Jakarta (ANTARA) - Pengembangan Energi Baru Terbarukan (EBT), seperti panas bumi mendapat respon yang positif dari dunia internasional, hal ini dibuktikan dengan banyaknya akses-akses keuangan yang ditawarkan kepada pihak Indonesia.

"Kementerian Keuangan bisa membantu untuk akses terhadap berbagai financing international yang available untuk renewable terutama geothermal yang luar biasa besar," ujar Menteri Keuangan Sri Mulyani usai menyaksikan penandatangan kerjasama antara Badan Geologi, Kementerian Energi dan Sumber Daya Mineral (ESDM) dengan PT Geo Dipa Energy (Persero), Kamis.

Sri Mulyani menambahkan, dalam menyediakan energi perlu juga diperhatikan aspek keberlanjutan dalam memproduksi jumlah energi yang semakin meningkat, karena selain demand juga disebutkan bahwa Indonesia disebutkan salah satu negara yang ikut menandatangani Paris Agreement dalam rangka untuk mengurangi emisi karbon, dan Indonesia juga termasuk negara yang ikut mendukung tercapainya sustainable development goals dimana baik dari sisi aspek akses listrik atau energi dan juga aspek untuk memerangi masalah perubahan iklim itu menjadi suatu komitmen yang tidak terpisahkan.

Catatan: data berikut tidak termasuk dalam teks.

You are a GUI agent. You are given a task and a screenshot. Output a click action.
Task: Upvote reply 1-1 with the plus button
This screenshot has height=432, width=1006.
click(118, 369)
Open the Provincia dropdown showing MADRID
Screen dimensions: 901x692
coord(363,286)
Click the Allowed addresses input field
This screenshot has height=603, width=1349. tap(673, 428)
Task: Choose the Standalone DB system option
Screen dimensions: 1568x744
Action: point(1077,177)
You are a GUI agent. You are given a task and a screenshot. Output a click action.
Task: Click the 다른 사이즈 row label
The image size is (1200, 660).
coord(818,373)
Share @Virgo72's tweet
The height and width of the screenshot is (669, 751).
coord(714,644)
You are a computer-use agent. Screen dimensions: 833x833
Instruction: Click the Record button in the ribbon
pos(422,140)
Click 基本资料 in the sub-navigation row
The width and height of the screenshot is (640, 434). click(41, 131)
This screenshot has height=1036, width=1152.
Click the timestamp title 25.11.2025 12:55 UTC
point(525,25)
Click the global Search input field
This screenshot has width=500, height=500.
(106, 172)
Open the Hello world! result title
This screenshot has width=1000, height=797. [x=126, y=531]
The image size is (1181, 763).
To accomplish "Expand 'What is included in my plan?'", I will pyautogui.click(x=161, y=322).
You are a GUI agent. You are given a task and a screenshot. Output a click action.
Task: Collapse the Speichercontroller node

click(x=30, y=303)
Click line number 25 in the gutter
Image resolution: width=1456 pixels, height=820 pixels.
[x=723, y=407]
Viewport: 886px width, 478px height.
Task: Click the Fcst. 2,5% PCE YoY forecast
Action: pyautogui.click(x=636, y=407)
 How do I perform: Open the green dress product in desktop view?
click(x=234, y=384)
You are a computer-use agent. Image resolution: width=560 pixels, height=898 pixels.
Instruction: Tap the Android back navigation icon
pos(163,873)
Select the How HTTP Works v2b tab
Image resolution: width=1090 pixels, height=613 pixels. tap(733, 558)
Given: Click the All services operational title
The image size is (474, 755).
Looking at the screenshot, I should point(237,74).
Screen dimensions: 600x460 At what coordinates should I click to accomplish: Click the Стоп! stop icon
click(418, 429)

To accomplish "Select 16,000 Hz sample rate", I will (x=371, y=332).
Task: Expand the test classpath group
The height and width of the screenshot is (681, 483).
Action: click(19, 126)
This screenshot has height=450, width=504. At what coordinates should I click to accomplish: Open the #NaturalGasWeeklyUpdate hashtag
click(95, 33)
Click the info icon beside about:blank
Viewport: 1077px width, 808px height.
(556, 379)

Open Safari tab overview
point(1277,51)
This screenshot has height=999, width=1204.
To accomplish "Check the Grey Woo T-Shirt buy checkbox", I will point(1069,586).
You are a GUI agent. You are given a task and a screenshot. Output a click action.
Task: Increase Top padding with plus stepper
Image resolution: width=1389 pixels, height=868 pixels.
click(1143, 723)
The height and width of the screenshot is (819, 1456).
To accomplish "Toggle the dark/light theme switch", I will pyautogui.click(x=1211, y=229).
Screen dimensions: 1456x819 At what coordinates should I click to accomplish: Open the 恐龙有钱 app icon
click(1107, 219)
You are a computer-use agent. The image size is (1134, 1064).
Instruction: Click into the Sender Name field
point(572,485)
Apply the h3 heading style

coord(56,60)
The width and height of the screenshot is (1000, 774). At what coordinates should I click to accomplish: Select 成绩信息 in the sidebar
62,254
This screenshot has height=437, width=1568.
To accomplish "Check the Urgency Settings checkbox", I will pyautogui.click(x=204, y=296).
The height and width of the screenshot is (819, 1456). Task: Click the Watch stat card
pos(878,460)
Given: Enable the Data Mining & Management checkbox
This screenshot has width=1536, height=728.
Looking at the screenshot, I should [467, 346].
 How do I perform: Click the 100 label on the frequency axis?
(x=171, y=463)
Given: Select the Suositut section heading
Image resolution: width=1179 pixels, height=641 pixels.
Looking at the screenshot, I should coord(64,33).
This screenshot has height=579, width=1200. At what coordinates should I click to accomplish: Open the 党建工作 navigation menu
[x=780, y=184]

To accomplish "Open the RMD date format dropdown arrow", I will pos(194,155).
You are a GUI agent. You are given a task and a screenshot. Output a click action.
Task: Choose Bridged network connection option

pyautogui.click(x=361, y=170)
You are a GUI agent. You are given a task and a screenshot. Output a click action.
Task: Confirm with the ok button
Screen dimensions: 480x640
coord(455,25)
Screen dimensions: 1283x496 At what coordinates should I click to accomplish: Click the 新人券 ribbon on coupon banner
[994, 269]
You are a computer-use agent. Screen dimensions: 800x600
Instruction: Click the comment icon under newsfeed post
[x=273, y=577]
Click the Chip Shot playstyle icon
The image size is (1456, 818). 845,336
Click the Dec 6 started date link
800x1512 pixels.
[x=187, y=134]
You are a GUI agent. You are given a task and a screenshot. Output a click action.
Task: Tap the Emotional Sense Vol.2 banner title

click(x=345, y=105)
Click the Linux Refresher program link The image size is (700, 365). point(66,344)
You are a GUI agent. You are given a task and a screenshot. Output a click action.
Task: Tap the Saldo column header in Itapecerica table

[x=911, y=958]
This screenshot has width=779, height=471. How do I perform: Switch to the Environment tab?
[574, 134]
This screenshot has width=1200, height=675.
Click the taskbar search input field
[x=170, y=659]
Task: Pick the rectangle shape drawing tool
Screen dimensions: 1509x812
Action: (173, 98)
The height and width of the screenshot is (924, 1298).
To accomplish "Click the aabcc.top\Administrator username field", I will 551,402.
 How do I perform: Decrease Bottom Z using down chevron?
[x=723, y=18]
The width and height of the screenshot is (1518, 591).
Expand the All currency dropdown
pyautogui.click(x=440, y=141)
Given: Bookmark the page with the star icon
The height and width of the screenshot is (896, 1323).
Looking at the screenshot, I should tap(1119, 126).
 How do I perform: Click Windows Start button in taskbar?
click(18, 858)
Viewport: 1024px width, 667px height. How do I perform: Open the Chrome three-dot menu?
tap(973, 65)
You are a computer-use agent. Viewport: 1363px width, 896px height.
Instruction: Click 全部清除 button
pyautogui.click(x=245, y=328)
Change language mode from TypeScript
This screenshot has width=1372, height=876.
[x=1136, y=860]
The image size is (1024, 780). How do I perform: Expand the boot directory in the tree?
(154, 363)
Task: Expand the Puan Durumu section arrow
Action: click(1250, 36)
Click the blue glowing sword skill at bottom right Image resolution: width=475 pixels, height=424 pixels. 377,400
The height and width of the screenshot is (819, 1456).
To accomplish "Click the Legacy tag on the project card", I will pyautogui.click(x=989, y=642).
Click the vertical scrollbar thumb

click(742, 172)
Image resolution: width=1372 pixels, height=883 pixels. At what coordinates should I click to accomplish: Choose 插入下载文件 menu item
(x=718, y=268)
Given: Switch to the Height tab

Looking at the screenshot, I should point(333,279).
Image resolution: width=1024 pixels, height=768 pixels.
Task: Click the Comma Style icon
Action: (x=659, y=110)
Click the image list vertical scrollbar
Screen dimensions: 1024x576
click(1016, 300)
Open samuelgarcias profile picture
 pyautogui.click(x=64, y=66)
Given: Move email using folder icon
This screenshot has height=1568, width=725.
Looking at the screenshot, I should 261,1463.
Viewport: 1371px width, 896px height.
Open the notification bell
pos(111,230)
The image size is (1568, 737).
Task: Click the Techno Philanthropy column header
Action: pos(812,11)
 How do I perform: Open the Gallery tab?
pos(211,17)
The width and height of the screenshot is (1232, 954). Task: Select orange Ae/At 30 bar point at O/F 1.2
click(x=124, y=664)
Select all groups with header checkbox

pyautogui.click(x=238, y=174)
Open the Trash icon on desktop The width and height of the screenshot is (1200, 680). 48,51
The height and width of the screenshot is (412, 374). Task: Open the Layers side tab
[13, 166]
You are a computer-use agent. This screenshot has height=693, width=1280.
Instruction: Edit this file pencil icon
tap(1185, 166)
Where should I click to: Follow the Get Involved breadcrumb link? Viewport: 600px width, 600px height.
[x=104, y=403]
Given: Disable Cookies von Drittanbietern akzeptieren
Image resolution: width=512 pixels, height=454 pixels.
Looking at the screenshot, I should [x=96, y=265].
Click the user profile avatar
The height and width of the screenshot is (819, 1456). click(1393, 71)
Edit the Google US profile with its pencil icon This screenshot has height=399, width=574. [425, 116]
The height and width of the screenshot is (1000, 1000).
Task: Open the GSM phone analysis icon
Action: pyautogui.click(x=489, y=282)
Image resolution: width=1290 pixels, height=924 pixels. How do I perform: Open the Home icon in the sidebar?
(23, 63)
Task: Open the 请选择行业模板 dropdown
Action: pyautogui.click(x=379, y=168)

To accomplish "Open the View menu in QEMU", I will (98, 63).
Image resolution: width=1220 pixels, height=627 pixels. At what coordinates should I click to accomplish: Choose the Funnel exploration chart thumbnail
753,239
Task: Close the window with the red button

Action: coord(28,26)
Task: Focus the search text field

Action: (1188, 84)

"Pemanfaatan renewable energy seperti, hydro, angin, merupakan potensi-potensi yang sangat penting yang bisa kita gali sehingga suatu saat Indonesia akan tumbuh dan memiliki produksi listrik dengan kapasitas yang besar. We growth creating pressured neraca perdagangan dengan oil impor yang besar, dan itu kita bisa produksi secara sustainable dan aman oleh sumber daya energy kita sendiri terutama yang sifatnya renewable," jelas Sri Mulyani.

Pada kesempatan yang sama, mewakili Menteri ESDM Ignasius Jonan, Direktur Jenderal Energi Baru Terbarukan Dan Konservasi Energi (EBTKE) Sutijastoto secara teknis menjelaskan tentang dampak polusi yang dikeluarkan Pembangkit Listrik Panas Bumi (PLTS) yang lebih sedikit jika dibandingkan dengan pembangkit lain.

"Panas bumi merupakan energi terbarukan yang ramah lingkungan. Menurut International Energy Agency (IEA) panas bumi hanya menghasilkan emisi Co2 sekitar 75 gram per Kwh lebih rendah jika dibandingkan dengan emisi Co2 dari BBM yang 10 kali lipat lebih tinggi yaitu 772 gram per Kwh, apalagi dibandingkan dengan emisi Co2 yang dihasilkan dari PLTU batubara yang mencapai yang 955 gram per Kwh," jelas Sutijastoto.

Ditambahkan Sutijastoto, "PLTP juga lebih efisien karena dapat dioperasikan hingga 90 persen dari kapasitasnya dan waktu operasi yang mencapai hingga 30 tahun, sedangkan pembangkit listrik batubara kapasitasnya hanya 80 persen dari kapasitas dan pembangkit diesel kapasitasnya 30-80 persen dan usia peralatan 10-20 tahun."